Segment Start: Text
GOD (UNIVERSE) SHOT #1
A phrase we repeat often in the recovery community is, "We begin to realize that God is doing for us what we cannot do for ourselves" (you can insert "higher power", "universe", "unicorns" or whatever you believe as your "God") - and I can look back now and say that this began to happen for me when I met Jennifer.
Jennifer was a petite-badass, heavily-tattooed, awesome-sauce, kind, generous, talented, gorgeous burlesque teacher - who I found out had 13 years clean and sober. Jennifer was happy, and one hellavu dancer - so at this point it started to click with me that maaaybe, just maybe, there was something to this whole "recovery" mumbo-jumbo.
Despite all that - I keep drinking.
GOD (UNIVERSE) SHOT #2
As I continue on my spiritual journey, I fall into into a Sunday night young people's meditation meeting.
Kyle, the teacher who generously creates and shares the meditation/meeting is tattooed, joyful, and has an energy that emanates happy-as-fuck. Kyle is sober. AND an addiction recovery counselor. HMMMMM.
I speak to him after a meeting about what I'm going through. He says to me, "Well, if you can not drink for a year then maybe you're not an alcoholic."
I want what he has. So I respond, "Awesome! I can go a year, no biggie."
I proceed to get drunk that night - I keep drinking.
GOD (UNIVERSE) SHOT #3
I'm living in San Diego. I've done what we AA'er's like to call a "geographic". My mom used to say to me, "honey, wherever you go, there YOU are." But again, I'm an alcoholic, and I run from city to city, tearing shit down, fucking shit up, and running away from myself.
So not only am I in a new city all by my 5'2-self, trying to "create a new life and a new me!" but I've decided the best spot for me to land is Pacific Beach. (For those of you who don't know about Pacific Beach, it's an even bigger party city than Santa Cruz).
Here I am - an alcoholic in denial living in party-town-USA.
For me - Pacific Beach in 2013 is full of bars, bros, and bad decisions.
I even pseudo-date a pilot who tells me he thinks I'm an alcoholic. YEAH- A PILOT TELLING ME I'M AN ALCOHOLIC. At this point I start to think: Shit, I got problems..
One night I go out, get hammered, and my friend leaves me. (I don't blame her, because I'm a hot-ass-mess).
So here I am - in a new, big, scary (and sketchy, might I add) town - and I'm all alone. No Santa Cruz friends to have my back, or give me a ride home from the bar....
Segment End: Text
Segment Start: Given data
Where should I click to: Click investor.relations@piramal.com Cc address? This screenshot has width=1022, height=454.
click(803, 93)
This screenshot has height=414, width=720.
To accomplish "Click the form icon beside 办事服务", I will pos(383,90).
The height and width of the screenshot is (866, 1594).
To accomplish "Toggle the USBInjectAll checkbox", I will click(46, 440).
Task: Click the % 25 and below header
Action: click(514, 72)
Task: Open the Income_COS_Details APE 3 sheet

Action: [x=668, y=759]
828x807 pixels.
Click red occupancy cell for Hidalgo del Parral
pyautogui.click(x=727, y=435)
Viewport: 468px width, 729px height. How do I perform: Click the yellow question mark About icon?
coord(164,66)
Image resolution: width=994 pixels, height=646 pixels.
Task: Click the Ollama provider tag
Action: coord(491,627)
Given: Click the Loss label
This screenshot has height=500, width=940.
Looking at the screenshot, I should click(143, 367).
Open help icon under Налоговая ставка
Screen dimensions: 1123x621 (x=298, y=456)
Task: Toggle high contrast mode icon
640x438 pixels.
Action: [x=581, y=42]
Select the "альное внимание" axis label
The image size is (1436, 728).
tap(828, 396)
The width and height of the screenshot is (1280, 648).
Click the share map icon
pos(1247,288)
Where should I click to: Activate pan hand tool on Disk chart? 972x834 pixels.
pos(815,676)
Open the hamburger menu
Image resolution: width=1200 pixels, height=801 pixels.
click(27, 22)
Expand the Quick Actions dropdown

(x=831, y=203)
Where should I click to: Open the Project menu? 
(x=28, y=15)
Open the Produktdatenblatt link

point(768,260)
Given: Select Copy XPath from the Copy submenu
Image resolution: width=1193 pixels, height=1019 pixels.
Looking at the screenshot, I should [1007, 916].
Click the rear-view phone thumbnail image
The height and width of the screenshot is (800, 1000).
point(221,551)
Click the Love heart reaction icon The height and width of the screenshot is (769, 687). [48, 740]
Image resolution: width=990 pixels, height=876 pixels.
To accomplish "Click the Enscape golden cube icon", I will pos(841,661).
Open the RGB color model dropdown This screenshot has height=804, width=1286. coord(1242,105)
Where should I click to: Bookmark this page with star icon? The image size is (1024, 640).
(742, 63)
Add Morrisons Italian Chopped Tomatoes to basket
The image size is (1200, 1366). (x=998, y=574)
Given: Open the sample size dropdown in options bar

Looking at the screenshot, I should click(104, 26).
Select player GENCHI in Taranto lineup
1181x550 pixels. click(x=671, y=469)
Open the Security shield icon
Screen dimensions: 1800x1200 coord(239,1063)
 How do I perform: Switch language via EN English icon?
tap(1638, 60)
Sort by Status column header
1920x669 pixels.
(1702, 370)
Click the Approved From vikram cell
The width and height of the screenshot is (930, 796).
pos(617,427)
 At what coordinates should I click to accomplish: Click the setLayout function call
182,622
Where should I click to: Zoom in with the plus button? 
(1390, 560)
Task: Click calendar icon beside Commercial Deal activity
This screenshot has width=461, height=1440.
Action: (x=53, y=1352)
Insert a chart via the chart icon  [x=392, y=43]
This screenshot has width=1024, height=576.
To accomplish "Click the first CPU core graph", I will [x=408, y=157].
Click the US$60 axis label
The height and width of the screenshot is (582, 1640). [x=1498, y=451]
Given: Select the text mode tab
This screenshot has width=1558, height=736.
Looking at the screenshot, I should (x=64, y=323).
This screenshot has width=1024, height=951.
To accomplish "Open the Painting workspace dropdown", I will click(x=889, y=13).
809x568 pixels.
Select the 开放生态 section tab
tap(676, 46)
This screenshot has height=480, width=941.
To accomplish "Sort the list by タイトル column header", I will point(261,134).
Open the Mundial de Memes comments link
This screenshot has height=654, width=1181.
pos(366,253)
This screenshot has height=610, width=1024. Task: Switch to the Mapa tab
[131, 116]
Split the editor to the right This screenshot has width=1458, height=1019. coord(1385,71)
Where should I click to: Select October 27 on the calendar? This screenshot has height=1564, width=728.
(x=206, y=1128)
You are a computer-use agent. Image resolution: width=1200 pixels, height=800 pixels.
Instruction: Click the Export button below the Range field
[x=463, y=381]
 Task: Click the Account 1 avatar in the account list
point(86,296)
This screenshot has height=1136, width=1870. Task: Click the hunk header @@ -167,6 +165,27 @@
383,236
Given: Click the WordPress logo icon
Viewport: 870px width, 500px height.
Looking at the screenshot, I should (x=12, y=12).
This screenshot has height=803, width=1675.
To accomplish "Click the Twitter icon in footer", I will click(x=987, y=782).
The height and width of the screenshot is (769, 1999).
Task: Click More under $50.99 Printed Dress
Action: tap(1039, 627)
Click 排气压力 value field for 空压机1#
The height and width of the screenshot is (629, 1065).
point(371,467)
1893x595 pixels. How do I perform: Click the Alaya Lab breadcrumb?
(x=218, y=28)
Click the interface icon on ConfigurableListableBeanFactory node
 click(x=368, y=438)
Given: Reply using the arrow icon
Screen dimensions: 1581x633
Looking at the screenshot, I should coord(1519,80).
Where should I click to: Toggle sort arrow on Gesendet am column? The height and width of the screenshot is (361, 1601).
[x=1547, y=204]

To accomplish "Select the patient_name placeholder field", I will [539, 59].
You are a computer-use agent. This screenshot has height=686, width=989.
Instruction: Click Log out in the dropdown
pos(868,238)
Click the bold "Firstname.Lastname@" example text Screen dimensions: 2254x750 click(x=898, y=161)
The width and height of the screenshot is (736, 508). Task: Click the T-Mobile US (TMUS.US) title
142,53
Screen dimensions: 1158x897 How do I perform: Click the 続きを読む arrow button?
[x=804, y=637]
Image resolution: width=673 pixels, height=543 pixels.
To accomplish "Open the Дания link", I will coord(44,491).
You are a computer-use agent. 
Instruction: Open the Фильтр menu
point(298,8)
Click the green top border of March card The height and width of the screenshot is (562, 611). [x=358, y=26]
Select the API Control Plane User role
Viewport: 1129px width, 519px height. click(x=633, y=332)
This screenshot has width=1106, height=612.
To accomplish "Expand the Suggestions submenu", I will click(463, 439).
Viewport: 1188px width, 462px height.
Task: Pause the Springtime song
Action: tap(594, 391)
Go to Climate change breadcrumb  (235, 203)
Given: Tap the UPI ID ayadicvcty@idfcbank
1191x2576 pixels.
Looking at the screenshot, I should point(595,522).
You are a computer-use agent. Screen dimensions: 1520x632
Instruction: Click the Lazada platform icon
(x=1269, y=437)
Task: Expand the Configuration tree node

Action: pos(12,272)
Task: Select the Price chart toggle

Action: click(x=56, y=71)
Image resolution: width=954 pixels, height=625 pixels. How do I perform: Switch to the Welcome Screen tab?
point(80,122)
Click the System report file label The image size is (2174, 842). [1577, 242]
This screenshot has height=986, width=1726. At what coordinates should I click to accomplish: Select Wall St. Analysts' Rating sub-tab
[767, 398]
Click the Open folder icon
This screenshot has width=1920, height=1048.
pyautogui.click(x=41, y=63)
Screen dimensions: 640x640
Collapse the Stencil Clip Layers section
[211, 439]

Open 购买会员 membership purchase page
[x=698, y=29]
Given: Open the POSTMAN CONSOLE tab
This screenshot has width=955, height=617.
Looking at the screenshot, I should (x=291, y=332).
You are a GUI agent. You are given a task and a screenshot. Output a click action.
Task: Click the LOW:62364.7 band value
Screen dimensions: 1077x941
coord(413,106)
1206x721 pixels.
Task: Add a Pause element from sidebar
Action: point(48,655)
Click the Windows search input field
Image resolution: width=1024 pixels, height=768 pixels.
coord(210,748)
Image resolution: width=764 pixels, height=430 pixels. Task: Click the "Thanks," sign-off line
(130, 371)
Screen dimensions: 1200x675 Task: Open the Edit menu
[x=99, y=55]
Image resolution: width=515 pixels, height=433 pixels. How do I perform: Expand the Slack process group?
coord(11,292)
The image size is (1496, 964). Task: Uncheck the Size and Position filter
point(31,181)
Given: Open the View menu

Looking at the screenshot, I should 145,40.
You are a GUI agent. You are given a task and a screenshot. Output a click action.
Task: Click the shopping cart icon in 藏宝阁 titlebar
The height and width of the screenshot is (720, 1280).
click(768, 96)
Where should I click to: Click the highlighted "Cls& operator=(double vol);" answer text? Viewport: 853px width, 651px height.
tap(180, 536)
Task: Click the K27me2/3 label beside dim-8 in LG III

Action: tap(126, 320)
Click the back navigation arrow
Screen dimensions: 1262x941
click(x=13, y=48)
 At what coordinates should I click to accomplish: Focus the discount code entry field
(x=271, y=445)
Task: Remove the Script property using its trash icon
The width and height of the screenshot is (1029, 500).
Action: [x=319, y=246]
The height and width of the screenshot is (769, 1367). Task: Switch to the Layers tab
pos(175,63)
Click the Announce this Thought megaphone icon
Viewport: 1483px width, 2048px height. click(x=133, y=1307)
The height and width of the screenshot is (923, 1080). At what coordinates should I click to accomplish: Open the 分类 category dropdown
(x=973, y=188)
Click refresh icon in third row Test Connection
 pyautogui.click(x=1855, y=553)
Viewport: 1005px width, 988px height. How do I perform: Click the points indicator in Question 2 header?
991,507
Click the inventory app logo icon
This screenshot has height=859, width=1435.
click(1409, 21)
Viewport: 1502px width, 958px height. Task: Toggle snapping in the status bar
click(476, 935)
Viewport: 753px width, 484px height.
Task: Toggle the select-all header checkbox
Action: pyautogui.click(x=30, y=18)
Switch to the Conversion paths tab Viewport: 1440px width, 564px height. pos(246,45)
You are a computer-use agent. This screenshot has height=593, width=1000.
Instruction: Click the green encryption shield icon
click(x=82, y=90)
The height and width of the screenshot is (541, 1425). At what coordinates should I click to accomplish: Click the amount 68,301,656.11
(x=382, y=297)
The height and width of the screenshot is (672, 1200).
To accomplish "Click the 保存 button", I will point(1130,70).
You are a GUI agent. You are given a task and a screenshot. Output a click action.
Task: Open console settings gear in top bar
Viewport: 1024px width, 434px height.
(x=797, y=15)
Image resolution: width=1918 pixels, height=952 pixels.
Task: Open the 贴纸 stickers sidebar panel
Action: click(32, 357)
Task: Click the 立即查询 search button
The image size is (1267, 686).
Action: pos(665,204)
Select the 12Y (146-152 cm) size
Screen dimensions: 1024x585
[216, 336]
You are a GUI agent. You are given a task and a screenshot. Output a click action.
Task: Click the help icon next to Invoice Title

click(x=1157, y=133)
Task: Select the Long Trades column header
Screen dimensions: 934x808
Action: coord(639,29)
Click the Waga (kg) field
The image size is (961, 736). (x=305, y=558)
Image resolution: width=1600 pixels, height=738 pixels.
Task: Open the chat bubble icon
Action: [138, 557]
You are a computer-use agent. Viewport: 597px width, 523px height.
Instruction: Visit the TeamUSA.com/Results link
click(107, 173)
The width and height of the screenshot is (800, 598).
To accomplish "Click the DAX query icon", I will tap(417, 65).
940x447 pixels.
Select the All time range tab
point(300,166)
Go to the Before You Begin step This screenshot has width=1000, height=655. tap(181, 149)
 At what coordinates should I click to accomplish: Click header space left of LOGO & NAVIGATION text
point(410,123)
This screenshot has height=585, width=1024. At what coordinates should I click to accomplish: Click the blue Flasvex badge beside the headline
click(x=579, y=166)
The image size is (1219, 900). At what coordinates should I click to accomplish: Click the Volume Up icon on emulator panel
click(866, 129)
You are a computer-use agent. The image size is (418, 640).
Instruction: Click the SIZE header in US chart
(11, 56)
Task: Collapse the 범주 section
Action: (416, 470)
Segment End: Given data
> [Work item A] In the recovery story, how many years clean and sober did Jennifer have?
> [Work item B] Say whether each statement agrees with the recovery story, answering yes or no and quoting the deciding words: (i) Kyle works as an addiction recovery counselor. (ii) The narrator chooses to live in Pacific Beach. (iii) After a night of heavy drinking, the narrator's friend stays with the narrator.
> [Work item C] Pick up the recovery story after its last sentence and keep writing.

> [Answer A] 13 years.

> [Answer B]
(i) Yes: "Kyle is sober. AND an addiction recovery counselor."
(ii) Yes: "I've decided the best spot for me to land is Pacific Beach."
(iii) No: "One night I go out, get hammered, and my friend leaves me."

> [Answer C]
I woke up in my bed the next morning wondering how I got there.
I turn to check my phone and see a barrage of text messages from a man who apparently gave me a ride home. He proceeds to tell me that he gave me a ride because I had stumbled down the street (a busy ass street, mind-you), wasted, and tried to get into the bar where his buddy was the bouncer. In his story, he's the hero who get's me a ride home.
Until this day I'm not sure what happened in the 4 hours I blacked out in public in a busy-bar-town. I could have been taken advantage of, or raped. I could have been killed.
I decide that enough is enough, and I move back home.
BUT STILL - I keep drinking.
an easier, softer way...
When I moved home I was broken. Broken enough to finally take some action and do what a few awesome people had been suggesting to me for years.
Jennifer had recommended it.
Kyle had recommended it.
My therapist had recommended it.
So I decide that I'll give it a shot - and I've been in recovery ever since. 5/27/15 to be exact. It hasn't always been easy. I had to concede to MY innermost self that I had a problem - that I truly am an alcoholic. No one can tell you what to do. No one can make you go to a meeting (whether it be AA, NA, CA, or any other "A" or program of recovery). You have to be WILLING to be willing to be willing to do some work to have a better way of life.
A new addiction
Coffee. Lots of it. Friendship. Fellowship. Step work. Being of service. Essential oils, meditation, and lots and lots of yoga. Oh and zombie movies.